Quem levantou a lebre foi o próprio presidente — que não pode reclamar,
portanto, se o assunto vier a tomar conta das mentes e das bocas, Brasil afora,
e ele começar a ouvir daqui em diante: "Mas não é que pode ser uma
boa?"
Não foi a intenção dele nem tampouco tratou-se de um
descuido. A hipótese foi aventada quando o capitão jogou a toalha ao admitir a
impossibilidade de o Congresso aprovar a reintrodução do voto impresso no
sistema eleitoral. Mas quais seriam as razões do presidente?

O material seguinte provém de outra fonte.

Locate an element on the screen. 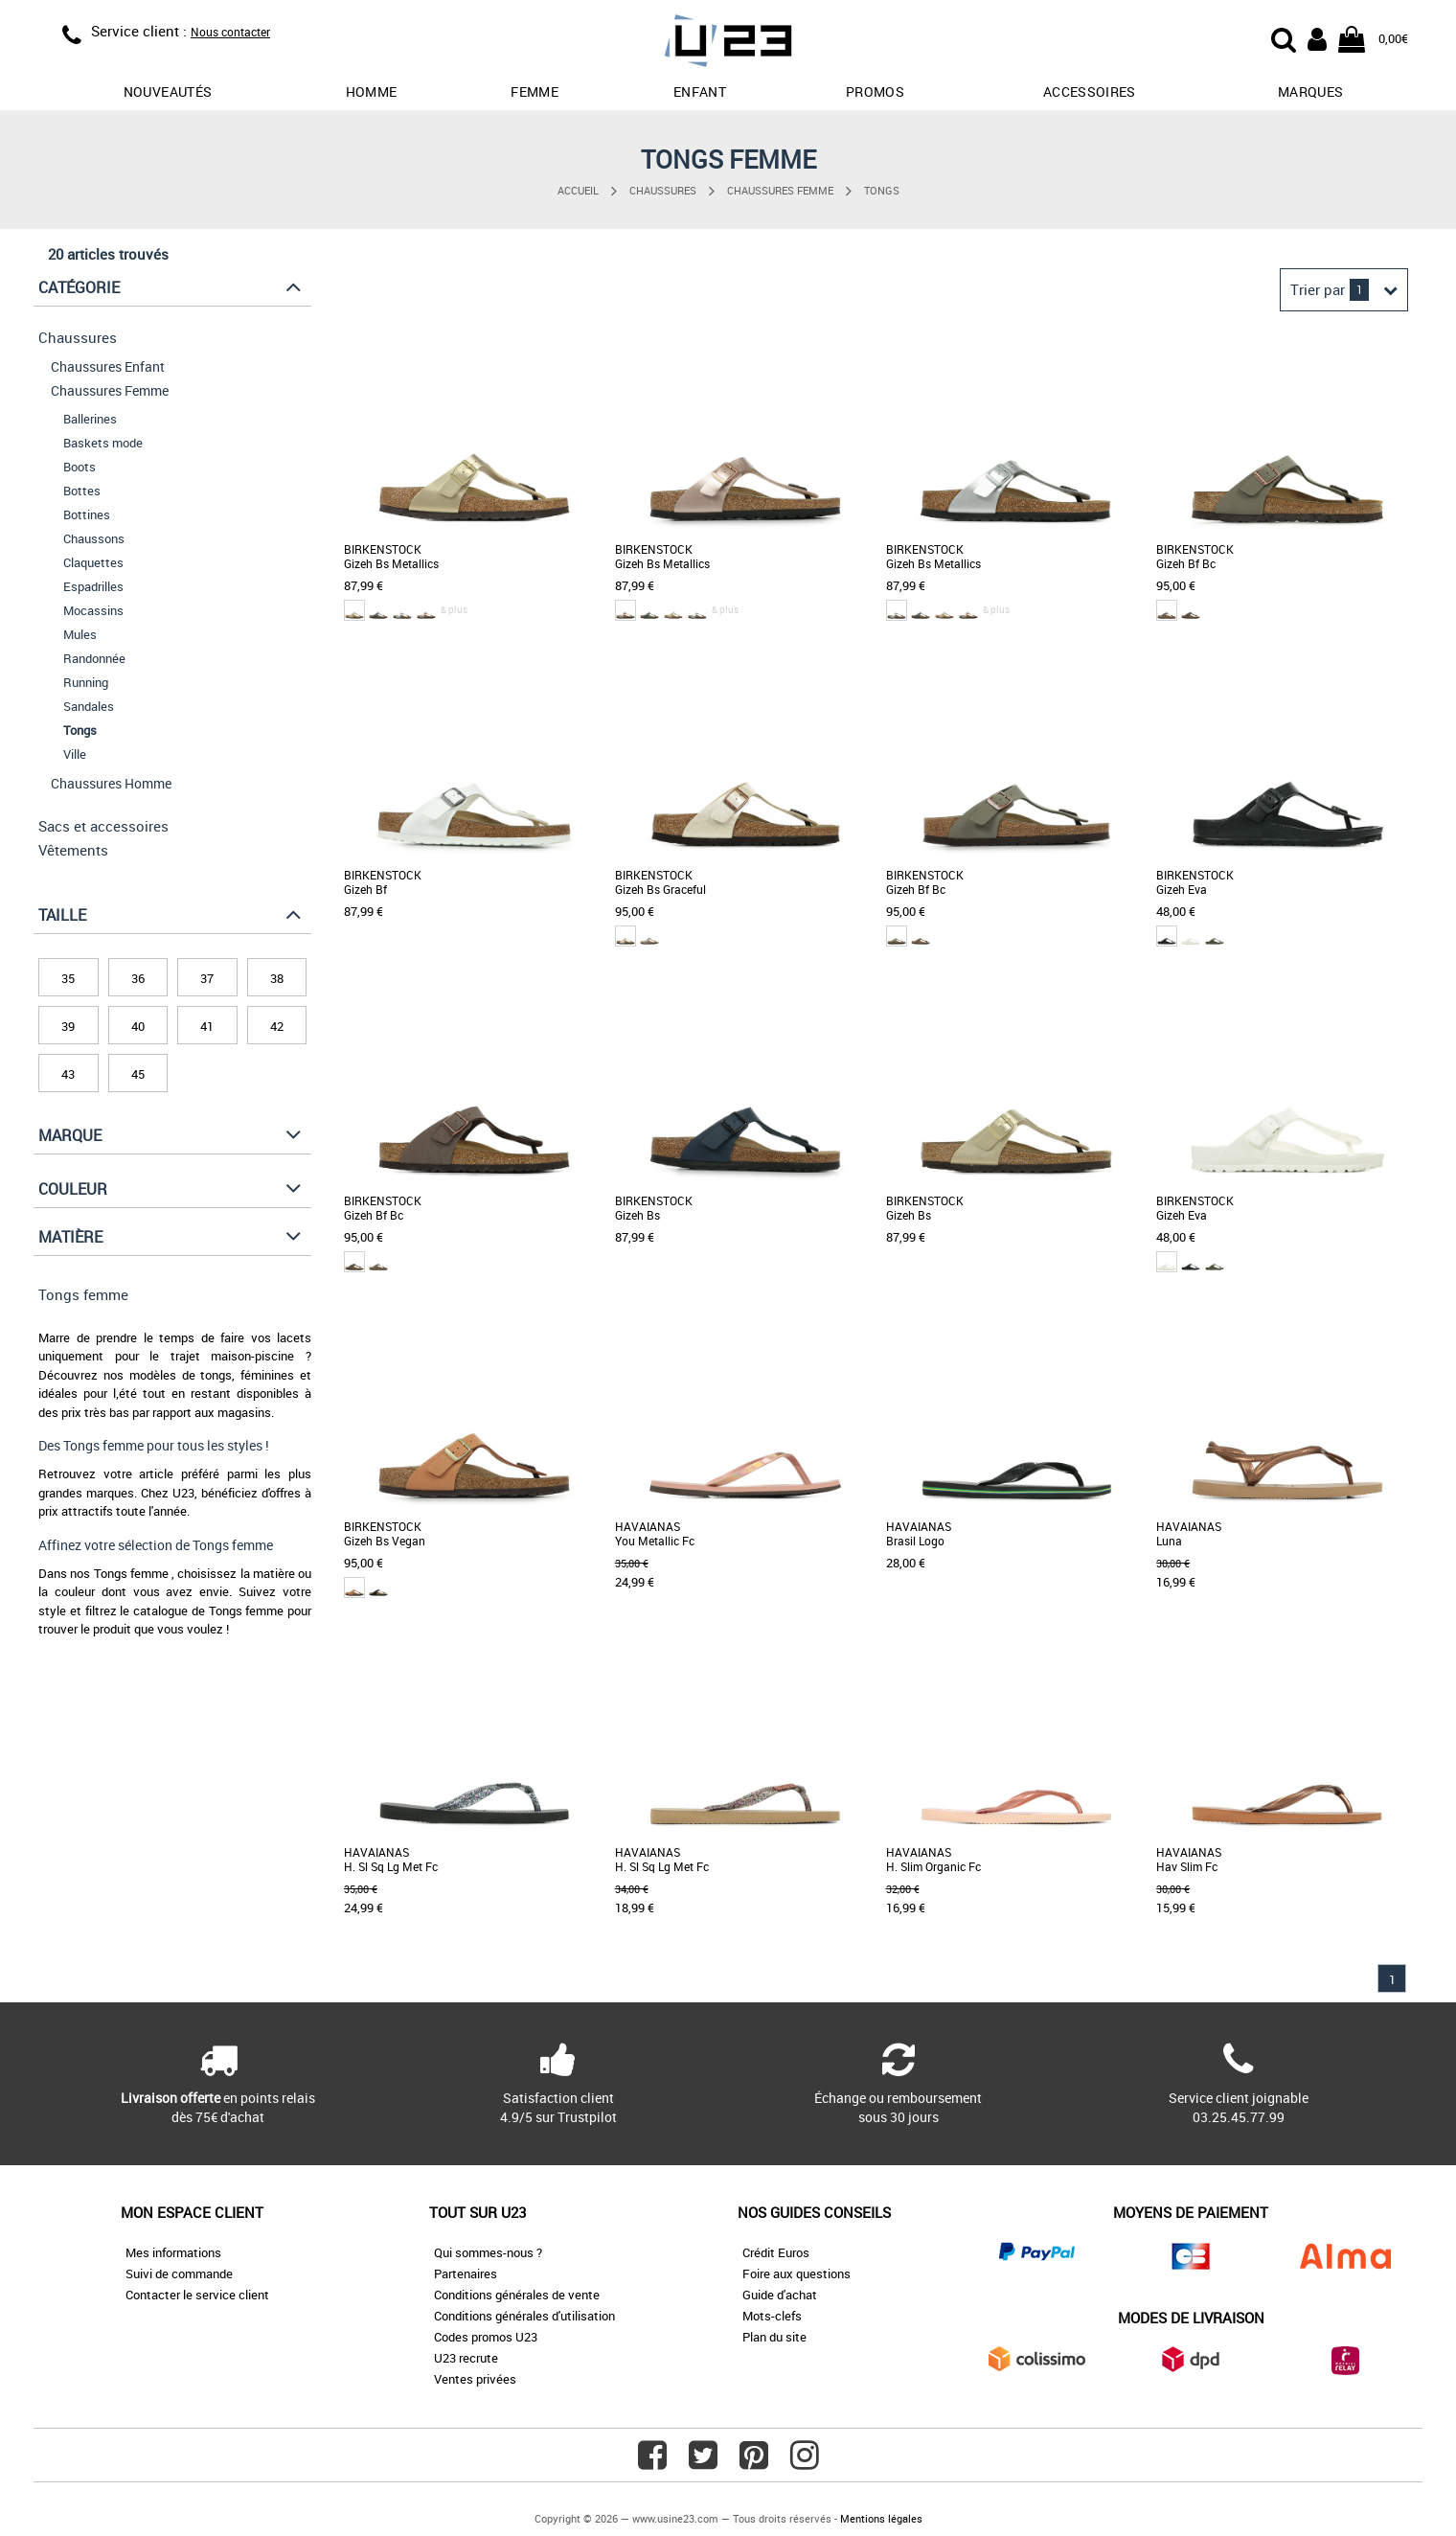 Image resolution: width=1456 pixels, height=2536 pixels. Enfant is located at coordinates (699, 91).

Uma possibilidade é a tentativa de fazer a récua de muares
que o capitão chama de militância a embarcar numa espécie de “queremismo”
revisitado inspirado em Getúlio Vargas para tentar conter o derretimento
da densidade eleitoral é uma. Outra, se a primeira não der certo e as
condições de competitividade descerem a ladeira e tornarem a derrota
inevitável, é antecipar-se ao desastre saindo do jogo como se o fizesse por
vontade e não por imposição das circunstâncias adversas.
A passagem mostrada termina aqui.